Poets’ Corner: Rosemerry for the New Year

Poets’ Corner: Rosemerry for the New Year

Rosemerry wishing everyone a Happy New Year

Rosemerry wishing everyone a Happy New Year

Traditions for the transition into the New Year abound. In many cultures, fireworks are a symbol of light in the new year. While they are restricted in Iceland the rest of the year, on New Year’s Eve anyone and everyone can light an explosive. At midnight, Danes make a wish and jump off chairs – literally leaping into the new year. Buying and wearing new clothes, especially in red or yellow, is a common ritual around the world. In Venezuela, people give each other yellow underwear to wear into the new year for good luck. Poet Rosemerry Wahtola Trommer, the Word Woman, eschews the games. She simply looks in the mirror, sees her future and smiles. Ok, we know, easy for her to say: Rosemerry is preternaturally beautiful.

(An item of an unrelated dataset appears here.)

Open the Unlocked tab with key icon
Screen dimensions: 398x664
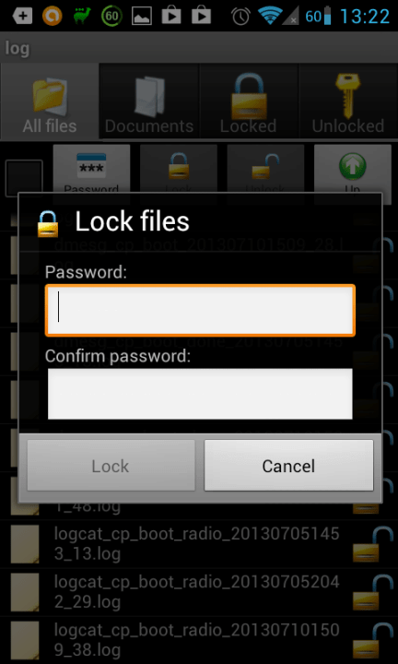[348, 101]
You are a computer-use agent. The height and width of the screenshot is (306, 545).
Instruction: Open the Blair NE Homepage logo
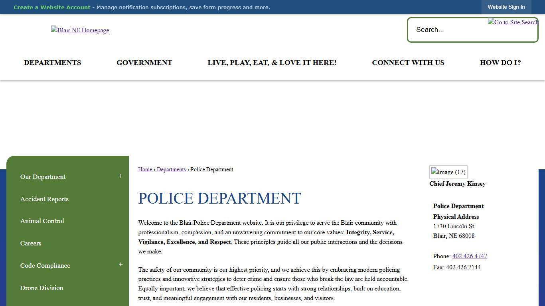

But her beauty is not just skin deep: it emanates from self-acceptance. A happy new year year after year follows.

 

Contrary

So easily the world

makes itself new.

Like today, how all

the footprints and tracks

of yesterday are buried.

The cars are buried. The drive.

The pinecones. The birdseed.

Of course they’re not gone.

We all know the snow melts

and the world will be

the same as it was, only

it won’t be. We know

that, too. I have dreamed,

perhaps, of the snow that

could cover me, make

me new, erase all the

scars and pains. But I don’t want

to start over again. I bow

to all those thoughts, all

those pains, all those scars,

that brought me here

to this snowy windowsill

on this last day of the year

when the world looks new

and I am so grateful

for this gift of growing older.

1 Comment
  • Susan Rahmann
    Posted at 06:24h, 31 December

    I love it! Your poems always brighten my day. I’m grateful too, for poetry, for friends and family, for the modern world and it’s ways, for God. Rosemerry, you bring a special outlook in your writing and carrying words forward. Thank you.